*Exercise aim*: Collect every line of the material below that contains the word "Where". Case counts.

------------------------------------------------------------------------

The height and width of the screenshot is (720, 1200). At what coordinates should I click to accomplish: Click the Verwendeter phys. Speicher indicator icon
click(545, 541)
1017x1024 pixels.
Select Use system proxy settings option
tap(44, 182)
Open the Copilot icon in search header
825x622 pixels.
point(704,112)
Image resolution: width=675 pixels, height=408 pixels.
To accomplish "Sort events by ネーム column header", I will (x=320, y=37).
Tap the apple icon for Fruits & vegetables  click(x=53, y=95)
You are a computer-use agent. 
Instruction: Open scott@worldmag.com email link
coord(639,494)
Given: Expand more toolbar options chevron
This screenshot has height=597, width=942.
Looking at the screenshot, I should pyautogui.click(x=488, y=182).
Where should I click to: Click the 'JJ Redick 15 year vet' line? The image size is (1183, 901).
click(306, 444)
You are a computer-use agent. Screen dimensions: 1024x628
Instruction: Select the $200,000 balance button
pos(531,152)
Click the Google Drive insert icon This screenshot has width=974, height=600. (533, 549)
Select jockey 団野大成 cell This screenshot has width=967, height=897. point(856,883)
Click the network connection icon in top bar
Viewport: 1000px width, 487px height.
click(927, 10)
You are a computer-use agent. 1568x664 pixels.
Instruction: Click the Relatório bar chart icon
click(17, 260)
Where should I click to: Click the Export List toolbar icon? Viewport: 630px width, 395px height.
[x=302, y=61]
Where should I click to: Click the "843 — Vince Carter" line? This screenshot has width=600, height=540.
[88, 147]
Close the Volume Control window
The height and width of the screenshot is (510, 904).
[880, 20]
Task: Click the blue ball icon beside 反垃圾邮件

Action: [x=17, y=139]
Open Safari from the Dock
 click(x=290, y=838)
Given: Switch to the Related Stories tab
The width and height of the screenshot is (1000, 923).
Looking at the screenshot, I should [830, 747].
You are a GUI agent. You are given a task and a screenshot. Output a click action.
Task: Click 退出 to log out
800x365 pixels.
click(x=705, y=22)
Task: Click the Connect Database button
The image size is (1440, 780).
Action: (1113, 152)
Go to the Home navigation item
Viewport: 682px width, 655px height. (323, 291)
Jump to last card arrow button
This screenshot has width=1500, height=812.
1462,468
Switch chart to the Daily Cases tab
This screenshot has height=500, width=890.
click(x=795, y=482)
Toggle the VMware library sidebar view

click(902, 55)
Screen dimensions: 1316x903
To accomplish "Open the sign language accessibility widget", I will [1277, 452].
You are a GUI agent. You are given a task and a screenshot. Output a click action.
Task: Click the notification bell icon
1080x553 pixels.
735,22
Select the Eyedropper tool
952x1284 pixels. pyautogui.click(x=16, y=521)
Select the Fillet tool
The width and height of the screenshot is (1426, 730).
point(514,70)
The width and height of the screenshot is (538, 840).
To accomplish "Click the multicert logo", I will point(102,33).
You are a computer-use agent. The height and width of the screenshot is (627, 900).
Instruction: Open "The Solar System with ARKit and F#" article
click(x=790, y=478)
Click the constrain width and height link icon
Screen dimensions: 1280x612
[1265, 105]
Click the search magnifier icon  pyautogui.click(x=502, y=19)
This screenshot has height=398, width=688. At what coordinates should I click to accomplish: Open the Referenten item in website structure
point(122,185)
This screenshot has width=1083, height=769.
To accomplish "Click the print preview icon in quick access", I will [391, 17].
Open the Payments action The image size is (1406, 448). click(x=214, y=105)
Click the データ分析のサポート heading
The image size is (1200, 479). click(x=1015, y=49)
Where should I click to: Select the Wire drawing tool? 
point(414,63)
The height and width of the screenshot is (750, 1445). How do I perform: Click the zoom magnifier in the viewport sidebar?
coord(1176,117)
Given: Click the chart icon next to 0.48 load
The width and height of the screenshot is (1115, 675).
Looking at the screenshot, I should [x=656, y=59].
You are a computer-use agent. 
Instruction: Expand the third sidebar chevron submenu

------------------------------------------------------------------------

*Expected output*:
Where should I click to: Click the 'JJ Redick 15 year vet' line? The image size is (1183, 901).
Where should I click to: Click the Export List toolbar icon? Viewport: 630px width, 395px height.
Where should I click to: Click the "843 — Vince Carter" line? This screenshot has width=600, height=540.
Where should I click to: Select the Wire drawing tool? 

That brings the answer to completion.